«¿Quién me librará del poder de la muerte que está en mi cuerpo? Solamente Dios» (Rom. 7:24-25)
En El señor de los anillos, el profesor J. R. R. Tolkien presenta una criatura bastante peculiar: Sméagol, un hobbit que asesina a su pariente Déagol para despojarlo del anillo único, al que bautiza con el nombre de «precioso». Con el tiempo, el anillo altera el cuerpo y la mente de Smeágol, que pasa a llamarse Gollum, y cuando los protagonistas lo encuentran, Gollum «ama y odia el anillo tanto como se ama y se odia a sí mismo. Pero no puede deshacerse de él» (The Lord of the Rings [Harper Collins, 2005], p. 55). A lo largo de la obra
de Tolkien, el lector ve cómo las dos personalidades de Gollum luchan entre sí. Smeagol quiere ser bueno y librarse de la influencia maligna del anillo; pero Gollum fantasea con la idea de recuperar su «precioso», intentando asesinar a Frodo en el proceso.
La triste situación de Gollum no es más que un pálido reflejo de la lucha interna que existe en el interior de cada ser humano. En Romanos 7, el apóstol Pablo presenta su condición y la de cada ser humano. Todos tenemos un Sméagol interior, que quiere ser bueno, que reconoce que «la ley en sí misma es santa, y el mandamiento es santo, justo y bueno» (vers. 12), que tiene «el deseo de hacer lo bueno» (vers. 18) y le gusta «la ley de Dios» (vers. 22).
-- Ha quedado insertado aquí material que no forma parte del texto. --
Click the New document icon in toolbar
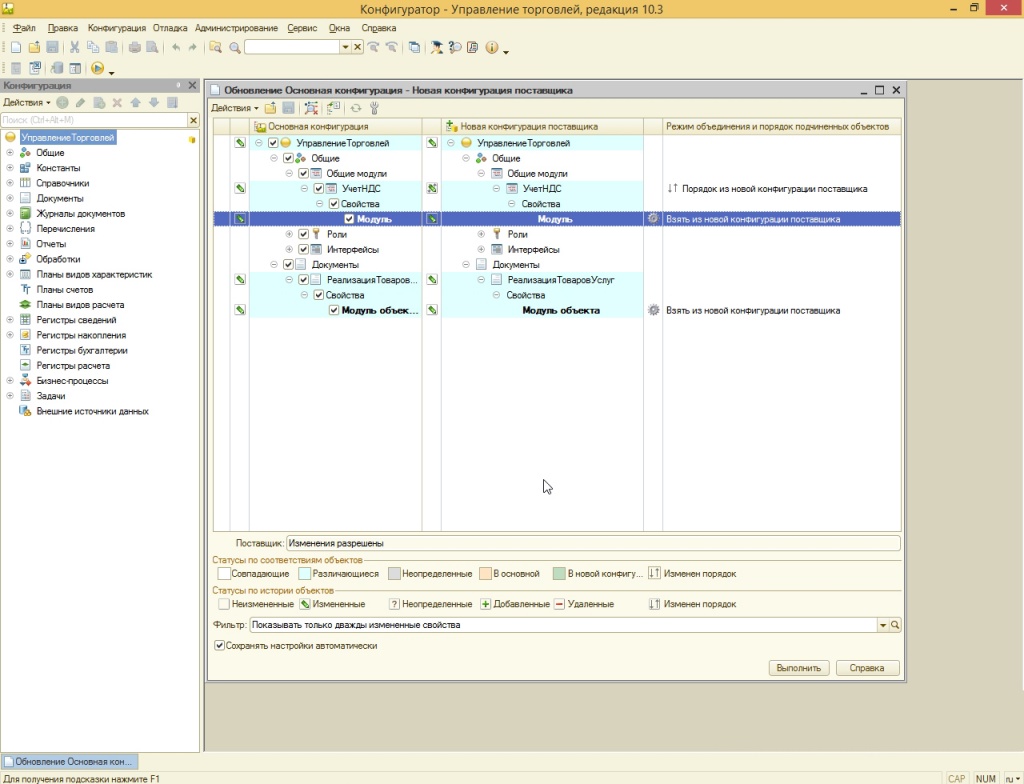1024x784 pixels. coord(15,47)
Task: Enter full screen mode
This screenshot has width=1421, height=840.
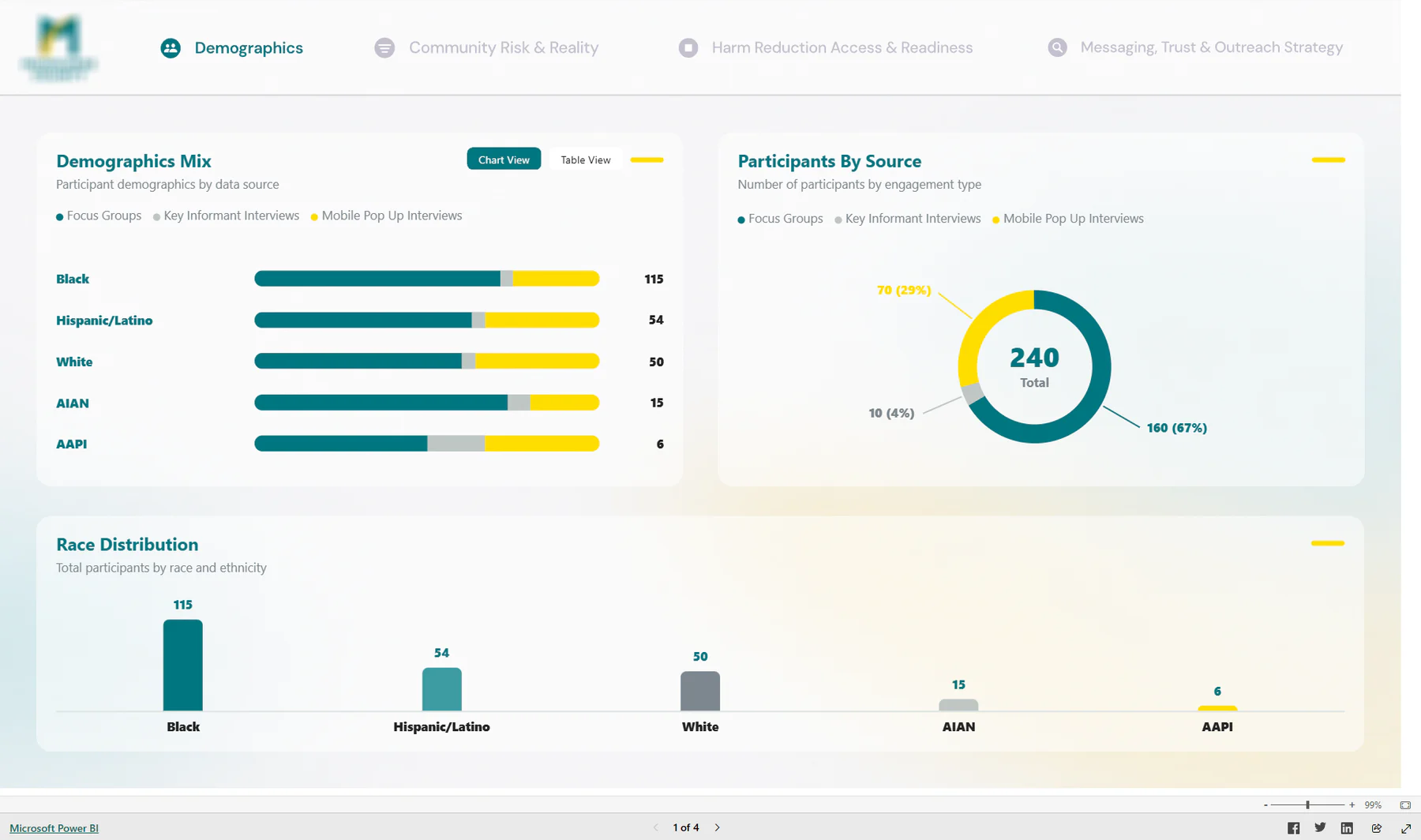Action: pyautogui.click(x=1406, y=827)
Pero hay también un Gollum dentro que «se opone a mi capacidad de razonar» (vers. 23), que me engaña (vers. 11) y me hace «débil, vendido como esclavo al pecado» (vers. 14), de manera que «aunque tengo el deseo de hacer lo bueno, no soy capaz de hacerlo. No hago lo bueno que
quiero hacer, sino lo malo que no quiero hacer» (vers. 18-19).
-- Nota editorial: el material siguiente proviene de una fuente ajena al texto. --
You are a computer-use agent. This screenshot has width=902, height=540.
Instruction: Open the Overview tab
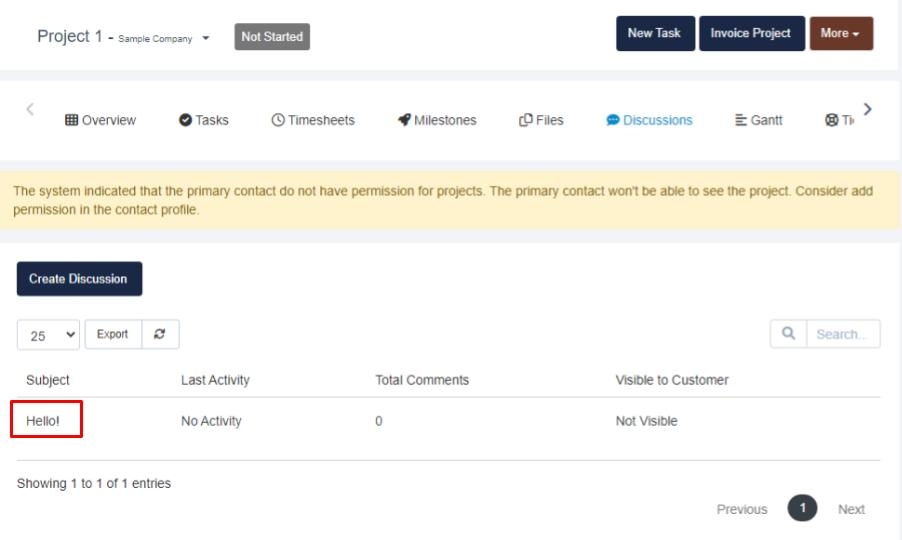pyautogui.click(x=100, y=120)
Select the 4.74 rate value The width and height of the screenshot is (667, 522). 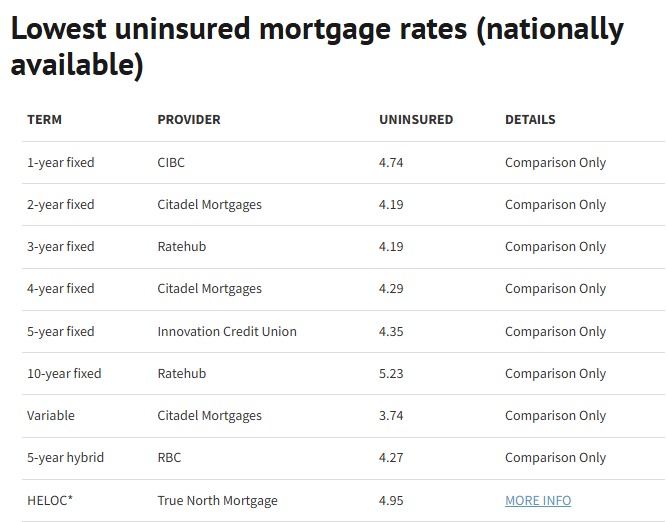click(391, 162)
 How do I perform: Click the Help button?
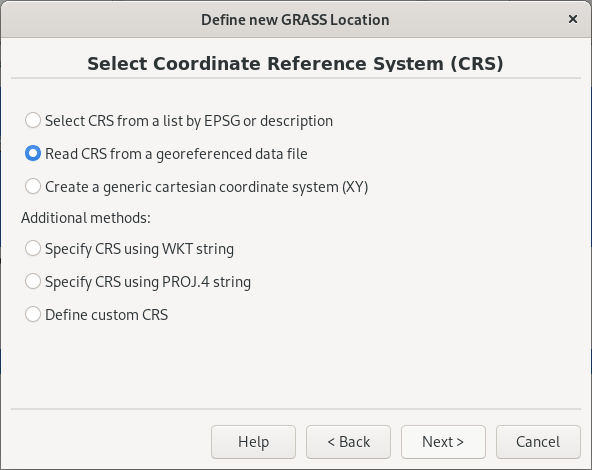(x=253, y=442)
Dejarnos gobernar por nuestra naturaleza pecaminosa nos llevará a la destrucción eterna, así como le sucedió al personaje ficticio Gollum, que murió al caer al interior de un volcán. Sin embargo, Pablo destaca que en Jesús hay esperanza, ya que Dios tiene el poder de liberarnos de nuestra naturaleza pecaminosa. Él puede convertirnos en nuevas criaturas que «busquen las cosas del cielo, donde Cristo está sentado a la derecha de Dios» (Col. 3:1). Por nuestras propias fuerzas tú y yo no podemos despojarnos del pecado que consideramos «precioso», pero al entregarle nuestra voluntad a Jesús, él nos transformará.